OREGON, USA — The Oregon Community Foundation (OCF) is expanding its list of grantees for 2022, again distributing money to organizations around the state that serve the LGBTQ+ community.
"Something that is needed," said Kristina Kindel of OCF.
Over the last year, OCF said 50+ LGBTQ-focused groups received $700,000 in grants. It announced new recipients for 2022 during Pride Month, with several new organizations in more rural and underserved Oregon communities.
"There's a perception ... gay people don't live in rural places or people of color don't live in these rural places," Kindel explained. "And that's just not true at all."

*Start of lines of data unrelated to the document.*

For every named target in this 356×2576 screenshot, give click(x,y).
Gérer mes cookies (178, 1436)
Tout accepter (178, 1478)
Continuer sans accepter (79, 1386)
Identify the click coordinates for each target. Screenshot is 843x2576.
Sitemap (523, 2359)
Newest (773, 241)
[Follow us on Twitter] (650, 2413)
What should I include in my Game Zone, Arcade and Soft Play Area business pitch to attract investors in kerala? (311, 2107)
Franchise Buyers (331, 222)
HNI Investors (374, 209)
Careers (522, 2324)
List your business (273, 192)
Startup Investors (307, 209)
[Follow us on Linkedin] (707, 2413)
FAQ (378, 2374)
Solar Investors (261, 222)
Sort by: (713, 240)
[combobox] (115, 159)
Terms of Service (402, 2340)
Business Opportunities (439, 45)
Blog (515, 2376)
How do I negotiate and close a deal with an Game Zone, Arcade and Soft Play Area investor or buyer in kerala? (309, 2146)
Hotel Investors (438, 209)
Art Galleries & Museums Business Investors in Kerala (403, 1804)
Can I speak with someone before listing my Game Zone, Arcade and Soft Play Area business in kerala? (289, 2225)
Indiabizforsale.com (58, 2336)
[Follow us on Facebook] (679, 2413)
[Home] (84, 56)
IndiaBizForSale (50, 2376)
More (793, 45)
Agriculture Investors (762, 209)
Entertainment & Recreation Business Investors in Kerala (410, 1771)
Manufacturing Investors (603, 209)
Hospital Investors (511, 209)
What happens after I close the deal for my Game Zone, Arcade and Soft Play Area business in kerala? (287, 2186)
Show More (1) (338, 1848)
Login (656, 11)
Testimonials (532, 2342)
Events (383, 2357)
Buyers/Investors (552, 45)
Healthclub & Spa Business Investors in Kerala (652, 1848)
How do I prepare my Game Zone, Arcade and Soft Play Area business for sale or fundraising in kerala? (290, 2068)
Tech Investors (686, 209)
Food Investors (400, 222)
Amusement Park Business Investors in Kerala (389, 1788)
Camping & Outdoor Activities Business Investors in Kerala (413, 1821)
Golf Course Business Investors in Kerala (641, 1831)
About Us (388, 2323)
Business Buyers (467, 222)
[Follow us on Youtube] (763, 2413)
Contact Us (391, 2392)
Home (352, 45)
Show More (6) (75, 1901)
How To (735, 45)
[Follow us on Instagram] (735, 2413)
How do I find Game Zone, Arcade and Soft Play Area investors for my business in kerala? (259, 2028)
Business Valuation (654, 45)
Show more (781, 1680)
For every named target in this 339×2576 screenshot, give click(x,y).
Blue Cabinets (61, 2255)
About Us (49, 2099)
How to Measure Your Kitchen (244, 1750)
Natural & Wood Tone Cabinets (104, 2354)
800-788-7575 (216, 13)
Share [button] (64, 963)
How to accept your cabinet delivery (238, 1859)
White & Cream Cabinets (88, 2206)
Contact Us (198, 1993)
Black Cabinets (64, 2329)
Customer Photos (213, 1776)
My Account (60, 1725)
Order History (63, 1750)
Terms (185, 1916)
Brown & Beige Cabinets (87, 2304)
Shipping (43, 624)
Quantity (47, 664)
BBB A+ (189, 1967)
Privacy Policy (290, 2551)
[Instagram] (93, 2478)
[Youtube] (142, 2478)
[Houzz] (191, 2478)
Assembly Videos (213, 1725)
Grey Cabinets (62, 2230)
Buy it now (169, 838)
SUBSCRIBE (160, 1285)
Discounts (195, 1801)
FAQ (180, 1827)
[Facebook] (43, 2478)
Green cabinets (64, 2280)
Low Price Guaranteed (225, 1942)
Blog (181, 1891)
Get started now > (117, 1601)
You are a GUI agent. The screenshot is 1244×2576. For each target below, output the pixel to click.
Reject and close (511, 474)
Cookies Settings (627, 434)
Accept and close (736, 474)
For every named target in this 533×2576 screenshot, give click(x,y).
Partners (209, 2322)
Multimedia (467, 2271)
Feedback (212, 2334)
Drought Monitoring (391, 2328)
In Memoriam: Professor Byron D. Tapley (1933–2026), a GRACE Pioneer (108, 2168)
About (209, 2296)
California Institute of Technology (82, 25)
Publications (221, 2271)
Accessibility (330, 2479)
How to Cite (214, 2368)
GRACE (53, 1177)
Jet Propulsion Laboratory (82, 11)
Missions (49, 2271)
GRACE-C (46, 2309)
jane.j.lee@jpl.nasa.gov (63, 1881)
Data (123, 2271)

One new group receiving grant funding is Gather Repertory in Newberg, a newly formed community theater organization. Its first production will be an all-inclusive version of the 1930s play "Our Town."
Tensions have been high in Newberg since the school board voted 4-3 last year to ban Black Lives Matter and Pride flags, among other "quasi-political symbols."
"There has been a lot of divisiveness," said Reid Arthur of Gather Repertory and a recent graduate of George Fox University. "We've all been feeling this great sadness and dread over everything that's been going on."
Arthur famously came out during a performance at George Fox in 2019. He said his team's rendition of "Our Town" will send a big community message.
"Reclaiming the narrative," Arthur said. "To make everyone feel included and that this town, regardless of what the school board may say, this is their town as well and all are welcome here."
OCF grants will help the production pay its artists and crew, which is uncommon in community theater. Audiences in late July and early August will also have the option to pay what they want to see the show.
Basic Rights Oregon is another group to receive grant funding.
Executive director Nancy Haque said the group's advocacy is critical right now as politicians and school boards target LGBTQ+ people, particularly transgender and nonbinary youth.
"We're out here fighting for them," Haque said. "If you believe in an individual's rights, then it's people's right to be who they are."
"We're seeing more and more Oregonians recognize the challenges for LGBTQ+ communities, from discrimination in schools to youth experiencing homelessness after coming out to anti-trans [families] and anti-LGBTQ+ legislation proposals across the country," Kindel said. "At the same time, seeing the compassion and solidarity of people standing together to amplify LGBTQ+ voices is heartening."
More than a dozen of organizations are receiving OCF grants, with a full list online.